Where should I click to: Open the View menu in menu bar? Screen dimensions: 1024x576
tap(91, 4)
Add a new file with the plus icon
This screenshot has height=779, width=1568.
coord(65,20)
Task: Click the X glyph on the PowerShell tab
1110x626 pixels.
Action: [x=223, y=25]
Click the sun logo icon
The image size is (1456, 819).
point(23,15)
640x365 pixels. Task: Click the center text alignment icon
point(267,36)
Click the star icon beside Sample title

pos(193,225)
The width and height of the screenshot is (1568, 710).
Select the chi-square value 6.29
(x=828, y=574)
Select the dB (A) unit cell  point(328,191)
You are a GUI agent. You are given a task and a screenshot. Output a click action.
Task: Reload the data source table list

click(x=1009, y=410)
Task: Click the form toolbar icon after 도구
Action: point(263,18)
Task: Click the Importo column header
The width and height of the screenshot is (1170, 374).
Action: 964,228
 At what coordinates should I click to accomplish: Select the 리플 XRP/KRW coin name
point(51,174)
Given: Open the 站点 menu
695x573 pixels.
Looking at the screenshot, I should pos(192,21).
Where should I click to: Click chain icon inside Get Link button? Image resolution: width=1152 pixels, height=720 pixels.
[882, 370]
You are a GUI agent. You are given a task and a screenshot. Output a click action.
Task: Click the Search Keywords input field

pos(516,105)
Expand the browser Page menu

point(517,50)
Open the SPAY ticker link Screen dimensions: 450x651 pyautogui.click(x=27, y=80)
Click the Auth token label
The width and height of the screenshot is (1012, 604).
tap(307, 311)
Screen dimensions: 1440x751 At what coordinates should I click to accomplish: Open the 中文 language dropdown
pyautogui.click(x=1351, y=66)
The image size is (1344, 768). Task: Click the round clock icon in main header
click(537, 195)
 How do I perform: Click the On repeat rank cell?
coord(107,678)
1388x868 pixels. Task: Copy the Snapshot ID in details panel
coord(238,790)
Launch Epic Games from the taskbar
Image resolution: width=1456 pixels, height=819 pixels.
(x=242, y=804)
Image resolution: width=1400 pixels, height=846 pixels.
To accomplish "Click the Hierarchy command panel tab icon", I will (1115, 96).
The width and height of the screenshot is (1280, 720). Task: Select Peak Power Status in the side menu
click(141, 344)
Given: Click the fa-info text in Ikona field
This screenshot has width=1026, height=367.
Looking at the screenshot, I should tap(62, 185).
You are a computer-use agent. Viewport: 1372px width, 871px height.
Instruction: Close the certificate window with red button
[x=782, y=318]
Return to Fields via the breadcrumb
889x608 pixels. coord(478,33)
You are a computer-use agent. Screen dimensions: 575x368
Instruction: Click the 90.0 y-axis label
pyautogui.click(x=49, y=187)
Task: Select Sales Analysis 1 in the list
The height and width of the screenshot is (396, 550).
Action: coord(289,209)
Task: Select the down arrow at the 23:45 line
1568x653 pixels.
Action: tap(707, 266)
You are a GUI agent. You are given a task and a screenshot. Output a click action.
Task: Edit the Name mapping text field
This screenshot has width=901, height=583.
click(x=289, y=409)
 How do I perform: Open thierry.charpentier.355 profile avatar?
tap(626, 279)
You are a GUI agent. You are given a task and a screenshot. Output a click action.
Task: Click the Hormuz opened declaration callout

### EXERCISE DESCRIPTION
Quote all of the data above verbatim, line for line, from first to last.

### THE ANSWER
Where should I click to: Open the View menu in menu bar? Screen dimensions: 1024x576
tap(91, 4)
Add a new file with the plus icon
This screenshot has height=779, width=1568.
coord(65,20)
Task: Click the X glyph on the PowerShell tab
1110x626 pixels.
Action: [x=223, y=25]
Click the sun logo icon
The image size is (1456, 819).
point(23,15)
640x365 pixels. Task: Click the center text alignment icon
point(267,36)
Click the star icon beside Sample title

pos(193,225)
The width and height of the screenshot is (1568, 710).
Select the chi-square value 6.29
(x=828, y=574)
Select the dB (A) unit cell  point(328,191)
You are a GUI agent. You are given a task and a screenshot. Output a click action.
Task: Reload the data source table list

click(x=1009, y=410)
Task: Click the form toolbar icon after 도구
Action: point(263,18)
Task: Click the Importo column header
The width and height of the screenshot is (1170, 374).
Action: 964,228
 At what coordinates should I click to accomplish: Select the 리플 XRP/KRW coin name
point(51,174)
Given: Open the 站点 menu
695x573 pixels.
Looking at the screenshot, I should pos(192,21).
Where should I click to: Click chain icon inside Get Link button? Image resolution: width=1152 pixels, height=720 pixels.
[882, 370]
You are a GUI agent. You are given a task and a screenshot. Output a click action.
Task: Click the Search Keywords input field

pos(516,105)
Expand the browser Page menu

point(517,50)
Open the SPAY ticker link Screen dimensions: 450x651 pyautogui.click(x=27, y=80)
Click the Auth token label
The width and height of the screenshot is (1012, 604).
tap(307, 311)
Screen dimensions: 1440x751 At what coordinates should I click to accomplish: Open the 中文 language dropdown
pyautogui.click(x=1351, y=66)
The image size is (1344, 768). Task: Click the round clock icon in main header
click(537, 195)
 How do I perform: Click the On repeat rank cell?
coord(107,678)
1388x868 pixels. Task: Copy the Snapshot ID in details panel
coord(238,790)
Launch Epic Games from the taskbar
Image resolution: width=1456 pixels, height=819 pixels.
(x=242, y=804)
Image resolution: width=1400 pixels, height=846 pixels.
To accomplish "Click the Hierarchy command panel tab icon", I will (1115, 96).
The width and height of the screenshot is (1280, 720). Task: Select Peak Power Status in the side menu
click(141, 344)
Given: Click the fa-info text in Ikona field
This screenshot has width=1026, height=367.
Looking at the screenshot, I should tap(62, 185).
You are a computer-use agent. Viewport: 1372px width, 871px height.
Instruction: Close the certificate window with red button
[x=782, y=318]
Return to Fields via the breadcrumb
889x608 pixels. coord(478,33)
You are a computer-use agent. Screen dimensions: 575x368
Instruction: Click the 90.0 y-axis label
pyautogui.click(x=49, y=187)
Task: Select Sales Analysis 1 in the list
The height and width of the screenshot is (396, 550).
Action: coord(289,209)
Task: Select the down arrow at the 23:45 line
1568x653 pixels.
Action: tap(707, 266)
You are a GUI agent. You are given a task and a screenshot. Output a click action.
Task: Edit the Name mapping text field
This screenshot has width=901, height=583.
click(x=289, y=409)
 How do I perform: Open thierry.charpentier.355 profile avatar?
tap(626, 279)
You are a GUI agent. You are given a task and a screenshot. Output a click action.
Task: Click the Hormuz opened declaration callout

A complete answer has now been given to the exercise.